My Friends Are All Give and No Take

Dear Helena,
We have some relatively new friends. So far, they have hosted more dinner/meal get-togethers than we have, and every time I invite them to our place for dinner (and suggest they get back to us on what date is convenient for their schedule) they ask us to come to their house instead of actually responding to the invitation to come to our house.

No matter how I've tried bringing up the subject diplomatically—that we feel it's our turn to host, or they should let us wait on them for a change—or even being so blunt as to say on several occasions, "You've hosted more dinners than we have so far and we really want it to be fair and even," it has gotten turned around. We always have a good time together, but their doing more than what I think should be a fair share makes me feel we are being rude somehow.
—It's My Turn

Dear It's My Turn,
When your friends invite you to dinner, you should offer to reciprocate, whether with another dinner or in some other way, like treating them to drinks. To sound genuine, your invitation must be specific, and it must be repeated. You can't just throw out a vague "We should have you guys over," but should mention a date and time. After you've been rebuffed once, you should try at least twice more. If your friends still refuse to budge, you should address the issue lightheartedly: "We feel like mooches coming to your house and eating your food. Are you OK doing all the entertaining?" But you've already followed these steps, and now there's nothing else for you to do.
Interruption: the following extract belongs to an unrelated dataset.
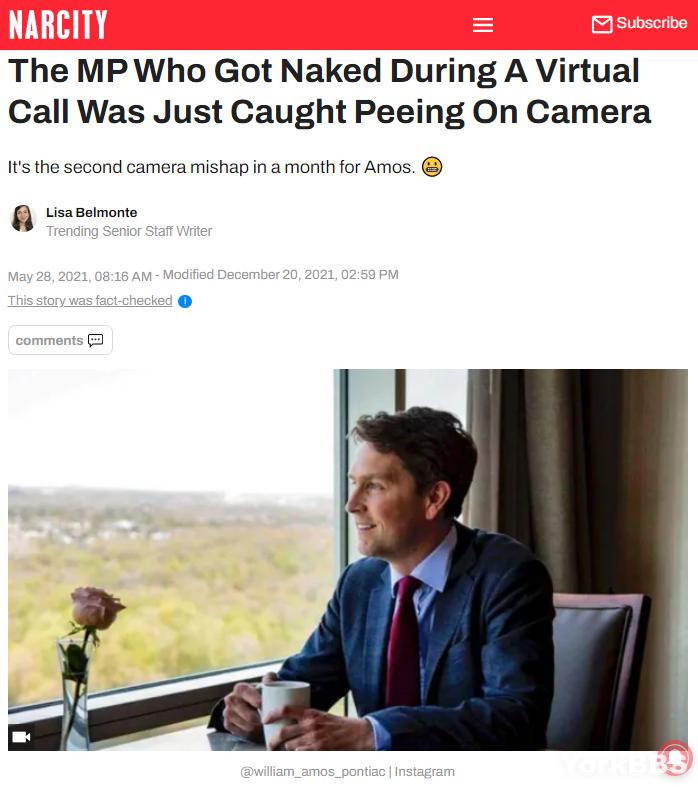Click the speech bubble icon in comments
This screenshot has width=698, height=787.
95,340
If they keep turning down your invitations, you're not obliged to force them into having dinner at your house.

There are all sorts of reasons why this couple might prefer to socialize on their home turf, such as food allergies or extreme dietary restrictions. When I posed your question to readers of The Kitchn, they also pointed out that some people like to drink and don't want to drive afterward. Justin R. explained that some people may have humiliating digestive issues, writing: "who wants to say 'No, I can't have the main course, it gives me explosive diarrhea'?" Justin R. suffers from such severe OCD "and two other anxiety disorders" that if he has dinner at someone's house, his hand tremors make him terrified of breaking something, and "I generally excuse myself several times to have anxiety attacks as quietly as possible in the bathroom." So don't probe your friends about why they won't come over, because their reason could be embarrassing to them.
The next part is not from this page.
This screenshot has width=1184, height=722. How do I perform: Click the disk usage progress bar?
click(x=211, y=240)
There is another explanation: Your friends are compulsive hosts. This may be because they are truly generous people, or because they fear that nobody will like them unless they make brunch, lunch, and dinner. Whatever the reason, such people feel uncomfortable having others treat them in return. So you shouldn't feel guilty about not hosting.
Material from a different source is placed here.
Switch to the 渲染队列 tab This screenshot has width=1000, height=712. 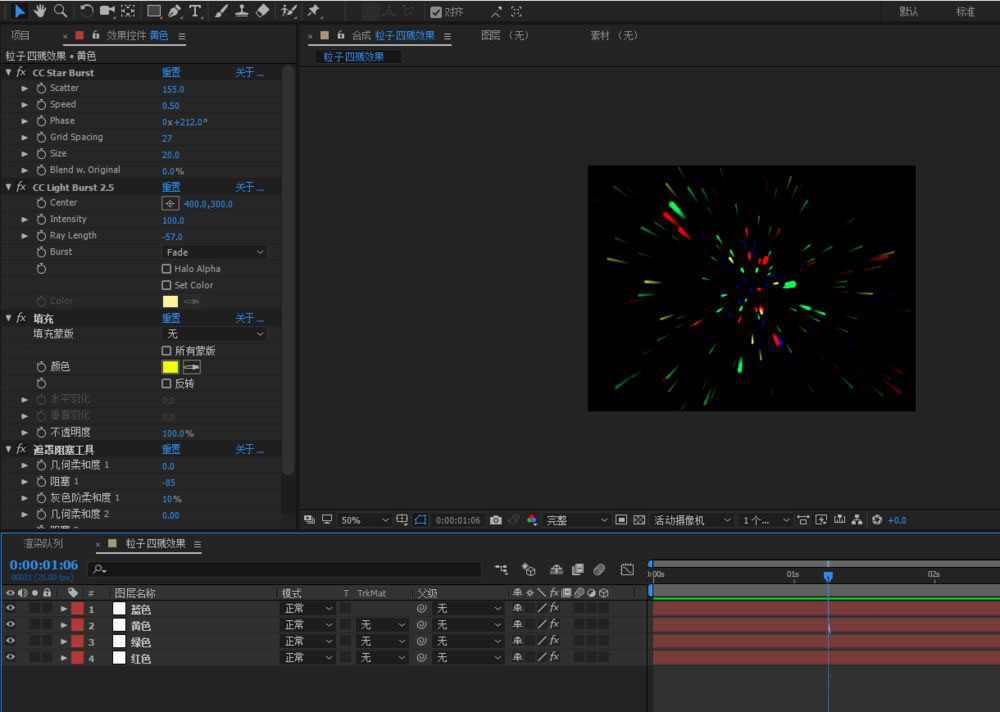(x=43, y=544)
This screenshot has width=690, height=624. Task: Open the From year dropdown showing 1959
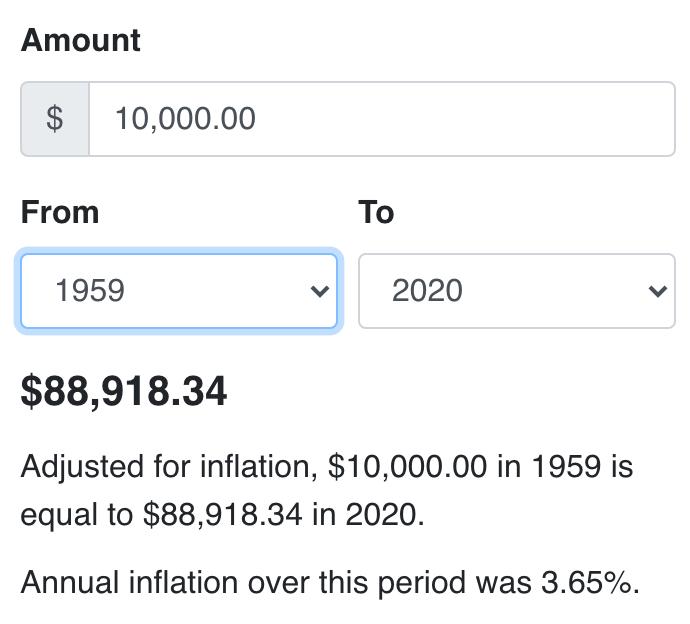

I call these types "Ed-and-Dawns," after a couple I knew in grad school. They let me stay at their place two nights a week for the entire semester. Dawn usually cooked a lovely vegetarian meal—such as a wild mushroom quesadilla—even though she and Ed were on the Atkins diet and lived on bacon and eggs. I tried to show my gratitude with a thank-you gift of a pretty orchid in a pot. But Dawn had something even better for me. I had once told her that I wanted to continue my dead grandfather's tradition of making trifle. Dawn presented me with a beautiful glass trifle dish.

Moral of the story: If your friends are Ed-and-Dawns, don't try to reciprocate in any way, or they will just keep upping the ante. If you offer, for example, to contribute a dish for dinner, they'll just insist that you take it home—along with the rest of the strawberry meringue torte they served for dessert. So relax and let them spoil you. They enjoy it.